*** Begin section ***
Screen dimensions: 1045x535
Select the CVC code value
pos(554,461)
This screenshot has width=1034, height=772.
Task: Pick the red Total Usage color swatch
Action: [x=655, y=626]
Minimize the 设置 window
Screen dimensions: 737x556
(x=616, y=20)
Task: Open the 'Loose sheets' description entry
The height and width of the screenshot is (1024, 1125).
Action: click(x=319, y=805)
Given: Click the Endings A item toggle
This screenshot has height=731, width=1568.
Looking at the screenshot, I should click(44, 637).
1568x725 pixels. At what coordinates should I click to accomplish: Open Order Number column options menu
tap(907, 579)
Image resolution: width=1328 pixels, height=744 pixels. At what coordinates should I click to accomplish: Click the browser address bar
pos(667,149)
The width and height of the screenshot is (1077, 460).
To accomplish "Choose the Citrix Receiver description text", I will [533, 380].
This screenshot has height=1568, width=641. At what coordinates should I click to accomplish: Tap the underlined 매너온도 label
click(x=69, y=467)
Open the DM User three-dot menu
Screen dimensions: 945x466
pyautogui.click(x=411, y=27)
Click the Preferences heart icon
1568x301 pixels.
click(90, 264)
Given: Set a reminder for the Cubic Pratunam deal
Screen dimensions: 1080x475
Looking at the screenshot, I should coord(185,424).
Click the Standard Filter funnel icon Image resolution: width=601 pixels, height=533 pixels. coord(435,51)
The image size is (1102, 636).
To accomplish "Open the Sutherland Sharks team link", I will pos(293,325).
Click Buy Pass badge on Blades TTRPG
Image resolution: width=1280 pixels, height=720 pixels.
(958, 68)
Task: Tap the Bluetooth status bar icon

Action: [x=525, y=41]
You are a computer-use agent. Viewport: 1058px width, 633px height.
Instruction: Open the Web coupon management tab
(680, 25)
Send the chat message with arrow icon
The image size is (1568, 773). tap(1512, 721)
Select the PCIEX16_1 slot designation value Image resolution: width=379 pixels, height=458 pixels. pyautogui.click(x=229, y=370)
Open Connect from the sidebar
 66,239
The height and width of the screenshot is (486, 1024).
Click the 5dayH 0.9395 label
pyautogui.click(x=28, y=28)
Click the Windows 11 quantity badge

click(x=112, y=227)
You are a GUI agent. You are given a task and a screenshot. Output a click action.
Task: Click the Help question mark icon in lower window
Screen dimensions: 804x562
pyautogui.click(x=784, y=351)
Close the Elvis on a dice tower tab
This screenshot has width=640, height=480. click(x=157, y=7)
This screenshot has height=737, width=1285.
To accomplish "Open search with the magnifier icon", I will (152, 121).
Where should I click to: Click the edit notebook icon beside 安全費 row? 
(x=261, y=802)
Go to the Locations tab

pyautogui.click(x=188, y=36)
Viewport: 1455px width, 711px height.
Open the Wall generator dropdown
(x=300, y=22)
*** End section ***
What to do
Copy each line of the material where "agent" is found.

Result
You are a computer-use agent. Viewport: 1058px width, 633px height.
You are a GUI agent. You are given a task and a screenshot. Output a click action.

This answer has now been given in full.